AbstractBackground and Objectives:
Mother-to-child transmission (MTCT) of HIV-1, the main source of pediatric AIDS, is multifactorial. Defensins provide microbial barriers and function as effectors of innate immunity. This study investigated the relationship between genetic variants of β-defensin-1 gene and MTCT of HIV-1.Patients and Methods:
Three hundred children, 118 HIV-1 infected and 182 HIV-1 uninfected, born to HIV-1-infected mothers who had not undergone antiretroviral therapy during pregnancy, and 84 HIV-1-infected mothers were analyzed. The single nucleotide polymorphisms -44C/G (rs1800972) and -52G/A (rs1799946) were genotyped by TaqMan allelic discrimination assay and sequencing.
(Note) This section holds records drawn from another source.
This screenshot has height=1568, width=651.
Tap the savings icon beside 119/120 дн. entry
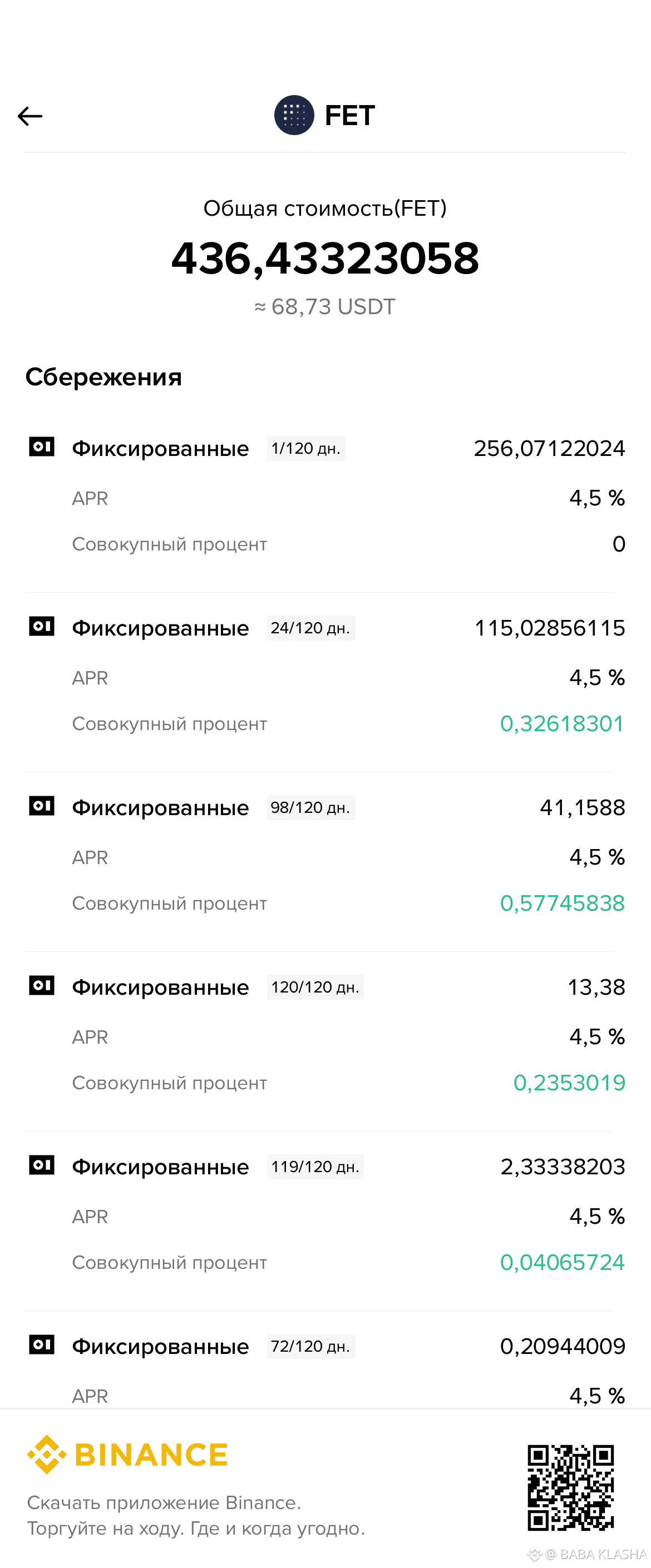42,1165
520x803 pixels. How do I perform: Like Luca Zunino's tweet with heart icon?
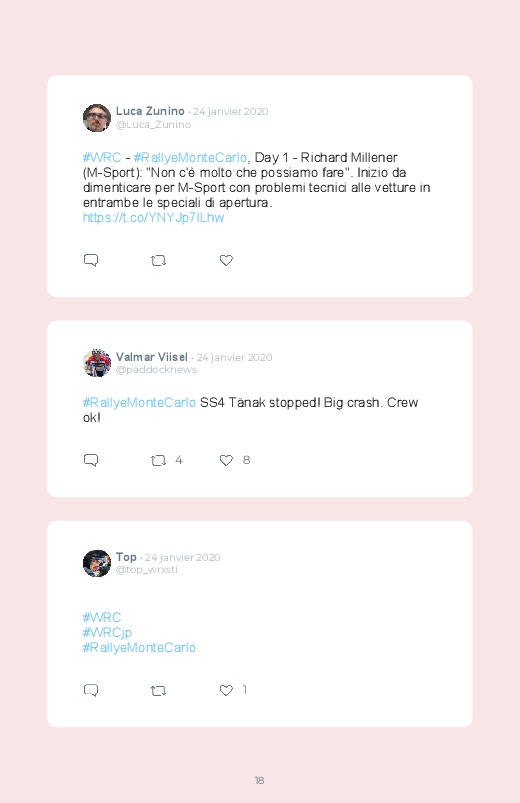[x=226, y=260]
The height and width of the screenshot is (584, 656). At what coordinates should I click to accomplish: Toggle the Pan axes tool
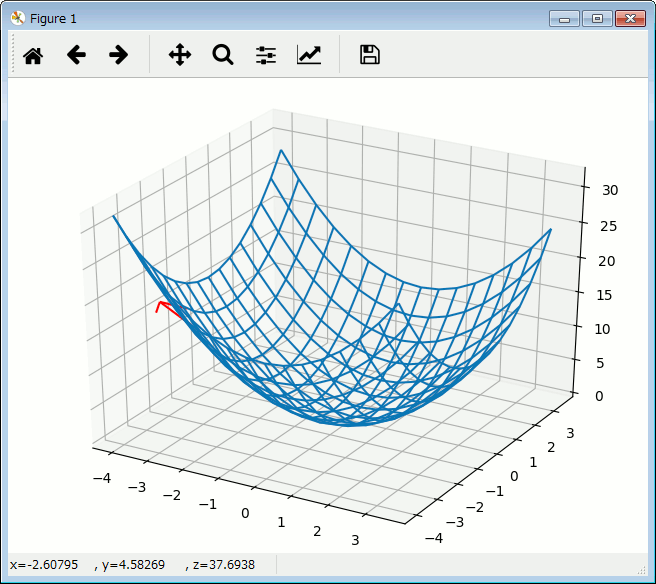179,55
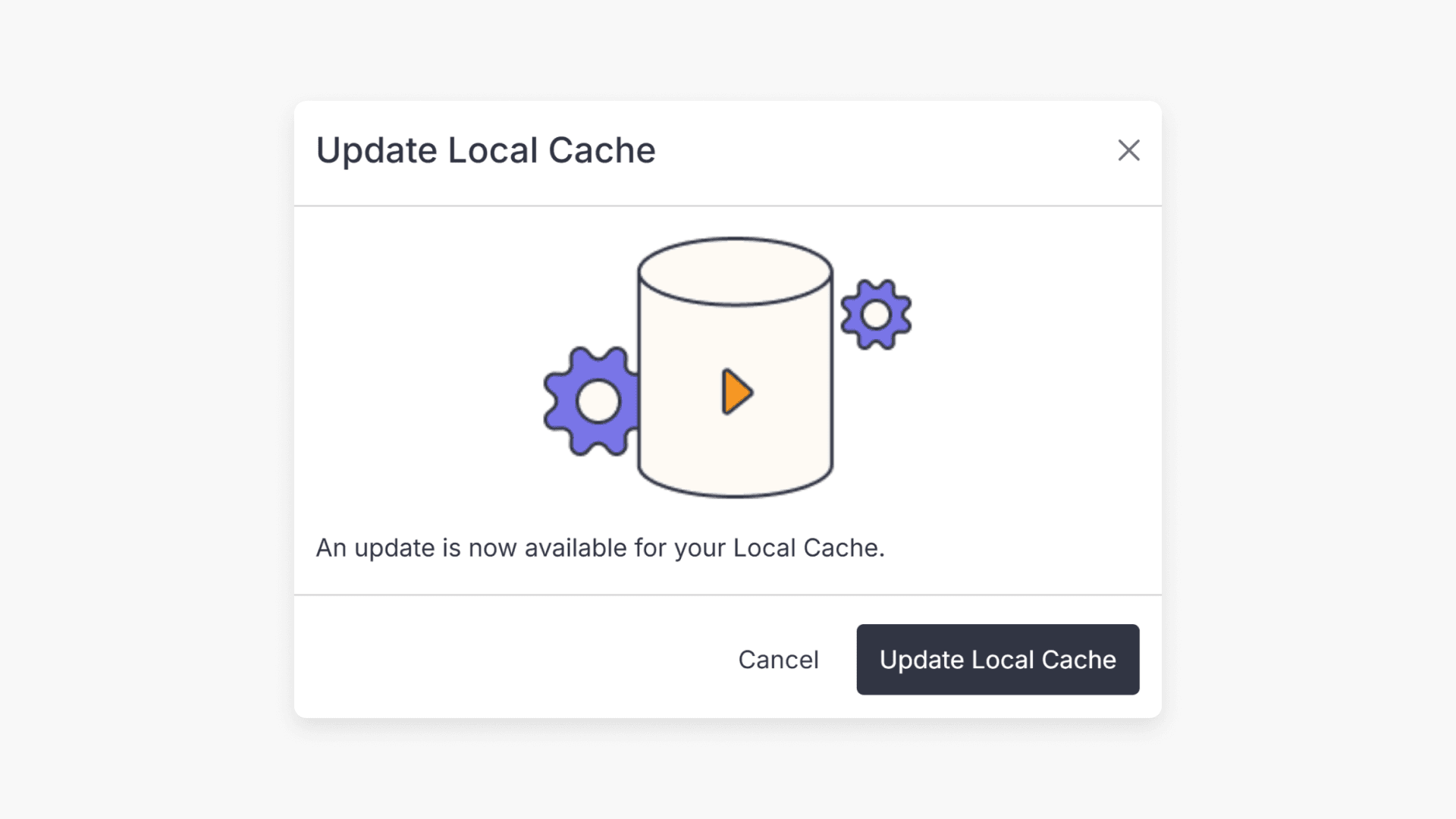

Statistical analyses were performed using SNPStats and Bonferroni correction for multiple tests.Results:
In children, the -52GG genotype and the -44G/-52G haplotype had a protective role against HIV-1 infection [odds ratio (OR) = 0.52, 95% confidence interval (CI) 0.31 to 0.86, P = 0.03 and OR = 0.50, 95% CI 0.31 to 0.83, P = 0.014, respectively]. In mothers, the -52GG genotype and the -44G/-52G haplotype were associated with low levels of HIV-1 plasma viremia (<1000 copies/mL) and a lower risk of maternal HIV-1 transmission (OR = 0.14, 95% CI 0.03 to 0.67, P = 0.009 and OR = 0.23, 95% CI 0.08 to 0.66, P = 0.012, respectively).Conclusions:
These results demonstrate a significant relationship between genetic variants of β-defensin-1 gene, viral load, and MTCT of HIV-1, thus supporting a critical role of innate immunity in pediatric HIV-1 infection.